> _ASSIGNMENT A_:
In the health fact-check below, reproduce everything from "Dr. Debra Soh" down to "like it's legitimate.", changing "autism" to "autism spectrum disorder".
> _ASSIGNMENT B_:
Please condense the paragraph of the health fact-check beginning "Multiple peer-reviewed studies" into a shorter version that keeps its main facts.

── PASSAGE FOR REVIEW ──

Dr. Debra Soh on health: what the evidence says · JRE #2082
SUBJECT: HEALTH
Not a true/false call. Every claim is logged with its sources; read the exhibits below.
Just the things I've said about gender dysphoria, saying that it's associated with autism. Not for everyone, of course, but just saying that for many people. And there are studies coming out showing this, like it's legitimate.
What the evidence says 01 / RECORD
Multiple peer-reviewed studies, including a large-sample analysis of 641,860 individuals published in Nature Communications (2020) and a 2022 systematic review/meta-analysis, have found that transgender and gender-diverse people, including those with gender dysphoria, show elevated rates of autism diagnoses and autistic traits compared with cisgender populations; the meta-analysis put pooled autism diagnosis prevalence at about 11% among people with gender dysphoria, versus roughly 1-2% in the general population. A 2025 Swedish cohort study similarly found about 7.8 times higher relative risk of an autism diagnosis among people with gender dysphoria, though it found no relationship between autism status and the severity of gender incongruence within that group. Researchers describe this as a well-documented co-occurrence or statistical association rather than settled proof of a causal or explanatory link, and reviewers note significant heterogeneity across studies and ongoing debate about the mechanisms (shared genetic/neurodevelopmental factors, social camouflaging, diagnostic overshadowing, or referral bias) underlying the association. Soh's core claim, that studies document elevated co-occurrence of autism traits and gender dysphoria in a subset of people, is supported by the literature, though the phrase "it's legitimate" implies a settled explanatory relationship that current evidence does not establish.

───
── GIVEN DATA ──

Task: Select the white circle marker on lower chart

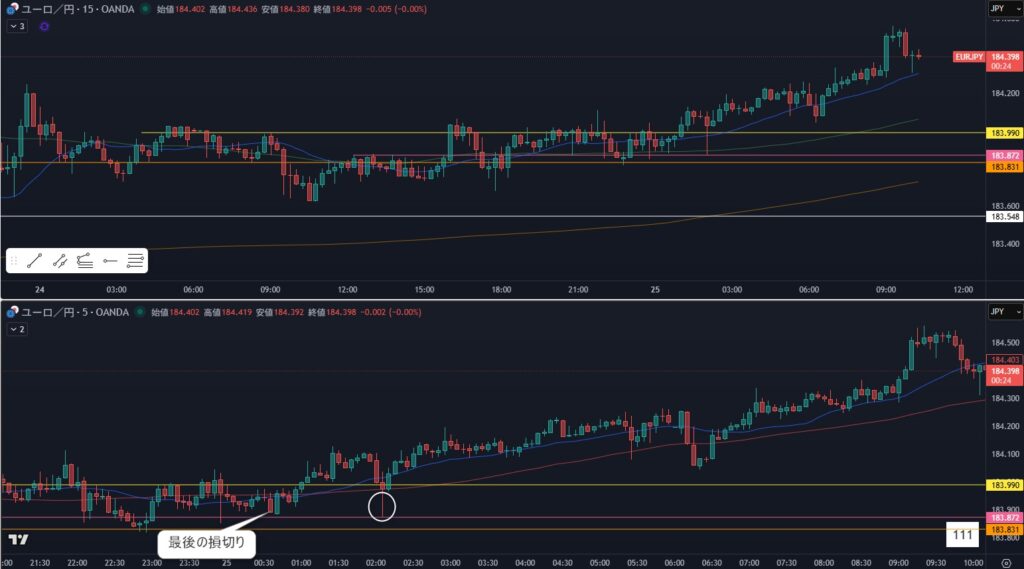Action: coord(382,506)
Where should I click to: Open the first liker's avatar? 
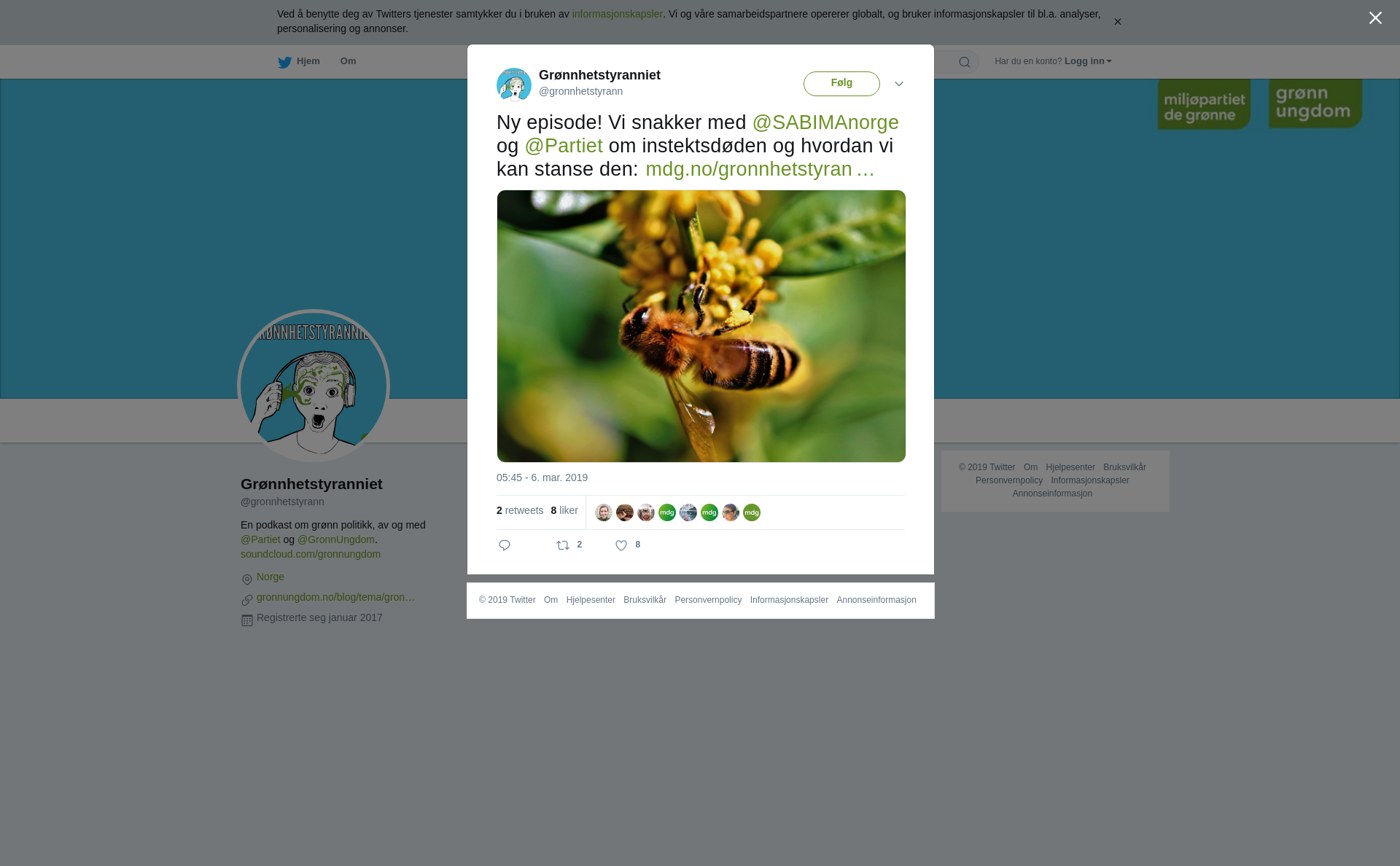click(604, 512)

───

> _EXERCISE RESULT A_:
Dr. Debra Soh on health: what the evidence says · JRE #2082
SUBJECT: HEALTH
Not a true/false call. Every claim is logged with its sources; read the exhibits below.
Just the things I've said about gender dysphoria, saying that it's associated with autism spectrum disorder. Not for everyone, of course, but just saying that for many people. And there are studies coming out showing this, like it's legitimate.

> _EXERCISE RESULT B_:
Peer-reviewed research finds elevated autism diagnoses and traits among transgender and gender-diverse people, including those with gender dysphoria. This research includes a 641,860-person analysis in Nature Communications (2020) and a 2022 meta-analysis. The meta-analysis estimated about 11% autism prevalence in people with gender dysphoria, compared with roughly 1-2% in the general population. A 2025 Swedish cohort study found about 7.8 times higher relative risk. However, that study found no link between autism status and the severity of gender incongruence. Researchers treat this as a well-documented association, not proof of a causal link. Studies vary considerably, and the mechanisms are still debated. Soh's claim of elevated co-occurrence in a subset of people is supported. Her phrase "it's legitimate," however, implies a settled explanatory relationship that the evidence does not establish.